The increased amount of spam in the last few months (this month I had over 100 000 spams) made me reconsider my antispam strategy. I use a similar approach to the one described by Milan Zamazal in his article at LinuxZone: Two statistical filters (in my case BogoFilter and CRM114), each of them learned by a different method. However, with spams constructed as an excerpt from the FreeBSD mailing list, accomodated by the image with the (OCR-obfuscated) text of the spam message, this is sometimes not sufficient.

I have discovered that I can clasify those "unsure" messages just by looking at their line in mutt's inbox view - they have a different color telling me that my statistical filters did not agree with each other, and from the color, the sender's name and the Subject line, I can classify it. So I had an idea: add a third statistical filter, learned from the From: and Subject: lines, mime-decoded and written in UTF-8. So far it seems all messages classified by the previous filters as "unsure" were correctly classified by my Subject+From filter.

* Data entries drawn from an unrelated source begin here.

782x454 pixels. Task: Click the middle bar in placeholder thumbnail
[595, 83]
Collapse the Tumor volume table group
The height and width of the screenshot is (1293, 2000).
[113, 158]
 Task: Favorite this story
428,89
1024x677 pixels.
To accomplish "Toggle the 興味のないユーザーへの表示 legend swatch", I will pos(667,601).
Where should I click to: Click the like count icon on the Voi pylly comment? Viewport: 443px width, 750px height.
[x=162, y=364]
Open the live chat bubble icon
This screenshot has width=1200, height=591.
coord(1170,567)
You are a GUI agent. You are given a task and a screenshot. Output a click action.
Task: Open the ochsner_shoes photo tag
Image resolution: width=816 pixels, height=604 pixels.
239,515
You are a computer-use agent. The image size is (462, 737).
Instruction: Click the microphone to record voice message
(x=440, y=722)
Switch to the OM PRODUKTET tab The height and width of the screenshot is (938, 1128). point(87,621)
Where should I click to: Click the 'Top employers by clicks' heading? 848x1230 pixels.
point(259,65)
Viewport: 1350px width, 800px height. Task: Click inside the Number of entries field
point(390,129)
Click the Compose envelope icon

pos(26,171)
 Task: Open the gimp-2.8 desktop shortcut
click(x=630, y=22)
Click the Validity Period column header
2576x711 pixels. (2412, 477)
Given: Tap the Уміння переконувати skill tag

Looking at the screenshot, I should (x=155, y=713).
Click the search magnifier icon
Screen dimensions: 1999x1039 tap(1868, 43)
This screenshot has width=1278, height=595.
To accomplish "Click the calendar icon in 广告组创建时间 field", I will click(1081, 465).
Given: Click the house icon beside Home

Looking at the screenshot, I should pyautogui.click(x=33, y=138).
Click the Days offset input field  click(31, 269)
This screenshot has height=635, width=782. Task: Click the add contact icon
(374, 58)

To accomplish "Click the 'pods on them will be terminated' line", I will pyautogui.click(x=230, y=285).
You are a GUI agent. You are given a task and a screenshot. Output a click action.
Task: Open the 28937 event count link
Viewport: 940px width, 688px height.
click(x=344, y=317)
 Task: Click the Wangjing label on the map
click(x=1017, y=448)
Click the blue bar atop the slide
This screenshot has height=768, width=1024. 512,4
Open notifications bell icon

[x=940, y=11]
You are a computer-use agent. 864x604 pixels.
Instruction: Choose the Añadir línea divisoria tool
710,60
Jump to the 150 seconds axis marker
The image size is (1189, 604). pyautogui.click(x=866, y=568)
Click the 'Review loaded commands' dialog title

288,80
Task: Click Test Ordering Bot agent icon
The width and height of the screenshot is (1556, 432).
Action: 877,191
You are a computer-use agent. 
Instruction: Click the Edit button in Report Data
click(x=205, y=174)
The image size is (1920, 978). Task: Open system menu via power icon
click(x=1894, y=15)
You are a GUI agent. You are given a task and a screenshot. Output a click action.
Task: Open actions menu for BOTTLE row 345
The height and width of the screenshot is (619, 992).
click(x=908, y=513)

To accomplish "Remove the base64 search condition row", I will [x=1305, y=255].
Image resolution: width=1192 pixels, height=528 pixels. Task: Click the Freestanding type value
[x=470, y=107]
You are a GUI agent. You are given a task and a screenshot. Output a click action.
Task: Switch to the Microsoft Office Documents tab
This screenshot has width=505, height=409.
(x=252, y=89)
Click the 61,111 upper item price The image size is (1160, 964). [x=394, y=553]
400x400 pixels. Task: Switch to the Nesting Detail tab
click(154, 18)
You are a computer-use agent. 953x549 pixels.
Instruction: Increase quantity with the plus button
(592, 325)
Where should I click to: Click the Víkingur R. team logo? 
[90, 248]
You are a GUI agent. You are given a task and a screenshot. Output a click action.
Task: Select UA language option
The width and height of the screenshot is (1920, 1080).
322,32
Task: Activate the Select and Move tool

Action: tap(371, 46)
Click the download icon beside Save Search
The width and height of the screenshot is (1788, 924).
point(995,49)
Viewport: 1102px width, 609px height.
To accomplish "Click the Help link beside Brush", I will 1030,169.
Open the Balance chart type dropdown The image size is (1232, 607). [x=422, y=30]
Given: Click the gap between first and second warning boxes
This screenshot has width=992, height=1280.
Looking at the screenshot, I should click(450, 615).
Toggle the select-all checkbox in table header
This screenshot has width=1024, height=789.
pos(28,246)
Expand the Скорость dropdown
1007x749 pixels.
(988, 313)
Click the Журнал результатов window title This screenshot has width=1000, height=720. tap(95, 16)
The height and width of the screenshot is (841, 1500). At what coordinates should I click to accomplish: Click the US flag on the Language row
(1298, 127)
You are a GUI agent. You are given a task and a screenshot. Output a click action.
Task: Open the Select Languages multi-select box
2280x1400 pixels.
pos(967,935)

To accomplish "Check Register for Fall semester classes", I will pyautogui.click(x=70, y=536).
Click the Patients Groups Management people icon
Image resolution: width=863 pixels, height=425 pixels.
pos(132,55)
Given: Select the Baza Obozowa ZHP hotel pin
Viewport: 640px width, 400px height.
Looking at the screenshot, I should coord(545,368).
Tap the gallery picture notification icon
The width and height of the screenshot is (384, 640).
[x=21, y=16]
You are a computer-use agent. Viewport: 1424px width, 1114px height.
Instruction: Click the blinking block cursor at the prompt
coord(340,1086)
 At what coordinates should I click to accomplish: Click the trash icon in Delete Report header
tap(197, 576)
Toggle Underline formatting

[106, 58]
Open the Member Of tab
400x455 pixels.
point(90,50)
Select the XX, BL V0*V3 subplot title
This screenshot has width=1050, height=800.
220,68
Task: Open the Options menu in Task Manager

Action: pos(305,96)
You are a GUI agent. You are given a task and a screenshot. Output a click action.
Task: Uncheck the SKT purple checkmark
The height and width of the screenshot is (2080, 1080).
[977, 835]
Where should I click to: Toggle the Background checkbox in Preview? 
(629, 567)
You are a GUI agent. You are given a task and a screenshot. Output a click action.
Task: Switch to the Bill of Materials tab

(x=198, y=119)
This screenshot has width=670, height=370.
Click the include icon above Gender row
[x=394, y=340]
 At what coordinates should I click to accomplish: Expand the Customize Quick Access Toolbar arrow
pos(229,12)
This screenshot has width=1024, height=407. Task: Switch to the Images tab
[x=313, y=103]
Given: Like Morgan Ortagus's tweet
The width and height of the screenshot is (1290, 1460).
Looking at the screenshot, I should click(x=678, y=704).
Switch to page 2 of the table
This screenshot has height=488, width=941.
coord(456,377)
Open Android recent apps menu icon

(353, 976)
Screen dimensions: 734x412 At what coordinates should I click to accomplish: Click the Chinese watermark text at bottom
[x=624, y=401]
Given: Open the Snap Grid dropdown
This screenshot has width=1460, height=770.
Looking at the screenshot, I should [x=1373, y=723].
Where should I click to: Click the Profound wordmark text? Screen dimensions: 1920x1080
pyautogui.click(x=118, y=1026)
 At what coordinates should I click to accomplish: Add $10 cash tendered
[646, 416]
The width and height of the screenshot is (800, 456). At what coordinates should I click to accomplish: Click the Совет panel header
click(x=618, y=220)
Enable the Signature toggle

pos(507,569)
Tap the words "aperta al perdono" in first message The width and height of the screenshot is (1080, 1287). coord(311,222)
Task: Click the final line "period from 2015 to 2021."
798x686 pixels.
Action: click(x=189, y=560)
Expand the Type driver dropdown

However, there is a problem: I need to change the whole system of how my statistical filters work: I now have three filters instead of two, and I have to compute the final value from all of them (and probably automatically re-learn the one which did not agree with the rest). And I can imagine that in the future I can add more and more heuristics the same way I have added my Subject+From filter (filtering based on the first few lines of the message only, or a bayesian filter with different tokenization - making a token from the two adjacent words instead of one for defending against the text composed of randomly choosen words). So how to add more and more heuristics, some of them with the possibility of training?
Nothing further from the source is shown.